Your assignment =
Check each line of the records below and collect those that include the word "computer".

(Stored items from a collection)
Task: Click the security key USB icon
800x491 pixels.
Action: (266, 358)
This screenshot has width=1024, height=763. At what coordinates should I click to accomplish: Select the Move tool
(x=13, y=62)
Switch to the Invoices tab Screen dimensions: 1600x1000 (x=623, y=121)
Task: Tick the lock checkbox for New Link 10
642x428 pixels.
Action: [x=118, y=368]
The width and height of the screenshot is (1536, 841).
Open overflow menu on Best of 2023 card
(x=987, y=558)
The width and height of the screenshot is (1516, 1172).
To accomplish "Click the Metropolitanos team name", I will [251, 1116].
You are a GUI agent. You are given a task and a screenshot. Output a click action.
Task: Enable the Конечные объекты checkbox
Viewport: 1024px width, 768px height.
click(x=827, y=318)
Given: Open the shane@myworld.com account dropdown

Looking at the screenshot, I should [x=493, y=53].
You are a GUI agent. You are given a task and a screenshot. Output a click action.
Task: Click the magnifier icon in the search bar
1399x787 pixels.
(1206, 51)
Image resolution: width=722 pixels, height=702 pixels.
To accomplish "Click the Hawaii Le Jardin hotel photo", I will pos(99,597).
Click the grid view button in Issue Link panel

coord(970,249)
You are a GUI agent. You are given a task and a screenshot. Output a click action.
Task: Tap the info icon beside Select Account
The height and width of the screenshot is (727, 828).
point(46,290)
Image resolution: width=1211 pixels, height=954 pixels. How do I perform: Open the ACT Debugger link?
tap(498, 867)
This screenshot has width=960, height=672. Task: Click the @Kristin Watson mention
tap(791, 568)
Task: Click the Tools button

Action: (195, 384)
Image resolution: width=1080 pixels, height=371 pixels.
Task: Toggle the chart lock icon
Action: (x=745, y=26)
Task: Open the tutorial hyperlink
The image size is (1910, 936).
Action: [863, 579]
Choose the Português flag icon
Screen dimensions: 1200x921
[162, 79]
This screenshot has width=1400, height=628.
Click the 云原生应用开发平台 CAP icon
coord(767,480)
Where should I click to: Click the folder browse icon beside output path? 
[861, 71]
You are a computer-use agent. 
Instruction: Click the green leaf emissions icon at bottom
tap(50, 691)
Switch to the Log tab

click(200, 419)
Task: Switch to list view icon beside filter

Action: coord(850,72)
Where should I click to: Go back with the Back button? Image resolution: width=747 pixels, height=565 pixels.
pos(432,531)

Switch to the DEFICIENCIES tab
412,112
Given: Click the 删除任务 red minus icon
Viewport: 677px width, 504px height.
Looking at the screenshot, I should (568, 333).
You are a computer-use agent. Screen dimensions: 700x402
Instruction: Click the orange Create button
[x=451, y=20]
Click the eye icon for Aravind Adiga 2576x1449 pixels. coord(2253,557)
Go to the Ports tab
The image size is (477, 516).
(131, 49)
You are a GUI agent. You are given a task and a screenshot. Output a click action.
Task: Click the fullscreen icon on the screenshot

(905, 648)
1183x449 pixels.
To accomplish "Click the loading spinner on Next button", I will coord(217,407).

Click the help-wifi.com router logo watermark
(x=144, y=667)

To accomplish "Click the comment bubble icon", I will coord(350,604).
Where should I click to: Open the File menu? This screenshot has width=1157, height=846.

Problem solution =
You are a computer-use agent. 
You are a computer-use agent. Screen dimensions: 700x402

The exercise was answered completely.